═════ Documento

Se le acercaron algunos saduceos, que niegan la resurrección, y le dijeron: “Maestro, Moisés nos ha ordenado: Si alguien está casado y muere sin tener hijos, que su hermano, para darle descendencia, se case con la viuda. Ahora bien, había siete hermanos. El primero se casó y murió sin tener hijos. El segundo se casó con la viuda, y luego el tercero. Y así murieron los siete sin dejar descendencia. Finalmente, también murió la mujer. Cuando resuciten los muertos, ¿de quién será esposa, ya que los siete la tuvieron por mujer?”.Jesús les respondió: “En este mundo los hombres y las mujeres se casan, pero los que sean juzgados dignos de participar del mundo futuro y de la resurrección, no se casarán. Ya no pueden morir, porque son semejantes a los ángeles y son hijos de Dios, al ser hijos de la resurrección. Que los muertos van a resucitar, Moisés lo ha dado a entender en el pasaje de la zarza, cuando llama al Señor el Dios de Abraham, el Dios de Isaac y el Dios de Jacob. Porque él no es un Dios de muertos, sino de vivientes; todos, en efecto, viven para él”.

══════════
═════ Datos proporcionados

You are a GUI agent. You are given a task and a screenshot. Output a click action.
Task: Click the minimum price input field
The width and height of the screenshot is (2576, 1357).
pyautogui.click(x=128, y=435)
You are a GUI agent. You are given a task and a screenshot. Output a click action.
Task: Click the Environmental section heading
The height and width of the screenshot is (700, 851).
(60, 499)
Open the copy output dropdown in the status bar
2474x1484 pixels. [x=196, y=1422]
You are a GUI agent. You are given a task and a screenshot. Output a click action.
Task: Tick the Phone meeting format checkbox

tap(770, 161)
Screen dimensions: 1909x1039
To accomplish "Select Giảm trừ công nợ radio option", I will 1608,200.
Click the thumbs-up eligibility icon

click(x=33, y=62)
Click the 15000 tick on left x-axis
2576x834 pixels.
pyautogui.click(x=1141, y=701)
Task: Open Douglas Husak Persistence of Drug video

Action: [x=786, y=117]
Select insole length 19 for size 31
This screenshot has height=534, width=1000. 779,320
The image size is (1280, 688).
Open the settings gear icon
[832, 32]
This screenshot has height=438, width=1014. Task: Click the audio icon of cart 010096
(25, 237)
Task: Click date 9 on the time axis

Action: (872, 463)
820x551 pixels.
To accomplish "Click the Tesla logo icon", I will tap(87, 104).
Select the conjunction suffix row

══════════

Objetivo 1: Resuma en dos oraciones el pasaje sobre la resurrección.
Objetivo 2: Prosiga el pasaje sobre la resurrección a partir de su última oración.
Los datos proceden de otra fuente.

Respuesta 1: Unos saduceos, que niegan la resurrección, le plantean a Jesús el caso de una mujer que se casó sucesivamente con siete hermanos que murieron sin dejar descendencia, y le preguntan de quién será esposa cuando resuciten los muertos. Jesús responde que los juzgados dignos de la resurrección no se casarán ni pueden ya morir, porque son semejantes a los ángeles e hijos de Dios, y que Moisés dio a entender la resurrección en el pasaje de la zarza, pues Dios no es un Dios de muertos, sino de vivientes.

Respuesta 2:
Pistas de exégesis
La disputa de Jesús con los saduceos está conservada en los tres Evangelio
sinópticos. Mt 22, 23-33 y Mc 12, 18-27 son el pasaje paralelo a Lucas que
leemos hoy en la liturgia dominical.
Jerusalén era el territorio básico de acción de la secta saducea. Difícilmente
se encontraría uno de ellos fuera de la capital y, mucho más difícil, fuera de
la provincia de Judea. En realidad, esto se debe a que formaban más un partido
político que un movimiento religioso. Su origen histórico hay que buscarlo en
el siglo II a.C., en la época de los Macabeos. Primeramente, la secta habría
nacido alrededor del 175 a .C.
con un grupo de sacerdotes opositores al manoseo
que se realizó con el cargo del sumo sacerdote del Templo, comprado por Jasón
al rey Antíoco IV Epífanes. Más adelante, los saduceos se convierten en fieles
seguidores de Juan Hircano, hijo de Simón Macabeo, iniciador de la revuelta que
logró purificar el Templo de ese manoseo.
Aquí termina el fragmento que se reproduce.